问题在于,这是一个登录态页面,只有登录的人才能看,而且应该规定登录的人只能看自己的信息无法看他人的信息。当点击个人信息查询时,后台除了获取用户名以外,还要还需要判断对应的请求是不是当前这个用户名发过来的。
2.垂直越权漏洞
思路:
先用超级管理员账号登录一下,登陆之后对超级管理员独一无二的权限(例如新增账号)进行执行,执行之后,把新增账号的这个数据包抓取下来,再退出超级管理员登录。

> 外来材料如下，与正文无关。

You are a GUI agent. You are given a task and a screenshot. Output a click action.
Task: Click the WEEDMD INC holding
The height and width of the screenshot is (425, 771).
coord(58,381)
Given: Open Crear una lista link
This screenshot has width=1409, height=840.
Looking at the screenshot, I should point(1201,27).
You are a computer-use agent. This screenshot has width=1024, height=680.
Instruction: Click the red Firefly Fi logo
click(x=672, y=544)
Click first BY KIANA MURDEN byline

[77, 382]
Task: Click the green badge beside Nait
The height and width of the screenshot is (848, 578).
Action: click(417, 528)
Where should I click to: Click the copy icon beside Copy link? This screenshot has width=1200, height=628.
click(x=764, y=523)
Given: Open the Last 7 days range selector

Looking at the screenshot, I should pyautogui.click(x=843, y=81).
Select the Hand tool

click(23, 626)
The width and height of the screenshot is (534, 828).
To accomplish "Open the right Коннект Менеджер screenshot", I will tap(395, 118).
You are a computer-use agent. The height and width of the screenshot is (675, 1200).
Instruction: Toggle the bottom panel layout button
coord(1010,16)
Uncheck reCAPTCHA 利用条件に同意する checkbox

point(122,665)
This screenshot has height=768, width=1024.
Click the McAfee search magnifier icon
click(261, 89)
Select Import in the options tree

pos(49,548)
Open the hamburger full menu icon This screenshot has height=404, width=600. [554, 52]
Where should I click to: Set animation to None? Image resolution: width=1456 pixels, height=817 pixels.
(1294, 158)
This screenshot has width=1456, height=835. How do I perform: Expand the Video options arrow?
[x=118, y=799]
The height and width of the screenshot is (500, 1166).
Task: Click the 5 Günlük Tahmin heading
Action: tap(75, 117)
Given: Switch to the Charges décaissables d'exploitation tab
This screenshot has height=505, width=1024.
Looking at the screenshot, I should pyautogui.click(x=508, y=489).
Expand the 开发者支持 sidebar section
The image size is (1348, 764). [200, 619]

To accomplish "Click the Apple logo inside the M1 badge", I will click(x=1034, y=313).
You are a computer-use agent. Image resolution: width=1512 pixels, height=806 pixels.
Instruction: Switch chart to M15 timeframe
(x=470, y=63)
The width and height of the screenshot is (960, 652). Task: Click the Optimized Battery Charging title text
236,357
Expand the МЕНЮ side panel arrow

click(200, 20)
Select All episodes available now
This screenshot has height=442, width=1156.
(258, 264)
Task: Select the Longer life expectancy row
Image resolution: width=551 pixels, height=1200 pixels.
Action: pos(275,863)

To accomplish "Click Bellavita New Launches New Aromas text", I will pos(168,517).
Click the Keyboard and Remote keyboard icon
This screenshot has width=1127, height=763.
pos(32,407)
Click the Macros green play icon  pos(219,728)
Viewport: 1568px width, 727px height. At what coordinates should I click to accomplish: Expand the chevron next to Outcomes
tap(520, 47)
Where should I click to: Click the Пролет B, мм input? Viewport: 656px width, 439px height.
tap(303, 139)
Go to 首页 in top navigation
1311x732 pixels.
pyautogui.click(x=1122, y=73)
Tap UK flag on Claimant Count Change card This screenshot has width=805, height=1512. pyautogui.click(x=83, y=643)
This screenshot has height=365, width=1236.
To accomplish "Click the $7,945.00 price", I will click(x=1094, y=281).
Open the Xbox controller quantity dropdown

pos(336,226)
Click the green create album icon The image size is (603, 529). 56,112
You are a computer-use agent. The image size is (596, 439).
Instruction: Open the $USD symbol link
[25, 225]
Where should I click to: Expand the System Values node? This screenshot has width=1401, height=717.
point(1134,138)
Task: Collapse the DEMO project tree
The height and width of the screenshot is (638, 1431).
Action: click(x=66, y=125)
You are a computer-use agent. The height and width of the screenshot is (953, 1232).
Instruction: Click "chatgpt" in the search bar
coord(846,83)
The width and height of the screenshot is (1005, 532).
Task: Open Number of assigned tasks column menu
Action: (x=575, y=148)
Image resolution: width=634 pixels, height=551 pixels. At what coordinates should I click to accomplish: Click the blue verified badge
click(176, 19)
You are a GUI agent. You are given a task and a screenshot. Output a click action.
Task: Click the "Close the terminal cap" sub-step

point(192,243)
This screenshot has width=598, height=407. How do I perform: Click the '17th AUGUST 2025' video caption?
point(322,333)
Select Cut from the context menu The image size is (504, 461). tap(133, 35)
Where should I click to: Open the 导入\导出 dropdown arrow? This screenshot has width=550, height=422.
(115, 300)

这时切换到普通管理员权限上,把刚刚抓取的数据包用普通管理员身份进行重放。
成功即代表有垂直越权漏洞。
必测环节,尤其是在一些后台管理系统里面,有不同的权限。
场景演示
先登录超级管理员,添加一个用户,抓取一下数据包
已添加好
看一下数据包
这个时候重放数据包,肯定可以成功,因为目前还是超级管理员登录的状态。我们要退出登录,再重放,此时直接重定向到登陆页面,且没有添加用户成功。登陆上普通的(只有查看权限)
目前有一个yyy账号
获取一下普通用户的登录cookie
找到添加用户时的post请求,把这个的登录cookie换成普通用户的登录cookie。以普通用户的身份去操作超级管理员的操作。
重放一下,点一下重定向
跳到了登录态,刷新一下页面
多出来一个账户。说明存在垂直越权漏洞。
查看一下后台代码
登陆这里没什么问题
这里对登录态有一个判断,只有登录之后才能访问,这个没有问题。
但是验证登录态的时候出现了问题
这里,只是通过筛选取到了用户名和密码,只是判断了当前的用户有没有登录,但是并没有判断当前用户的权限是什么。
在这里后面还要继续判断,用户的级别等不等于1,如果不等于不让操作,等于才让操作。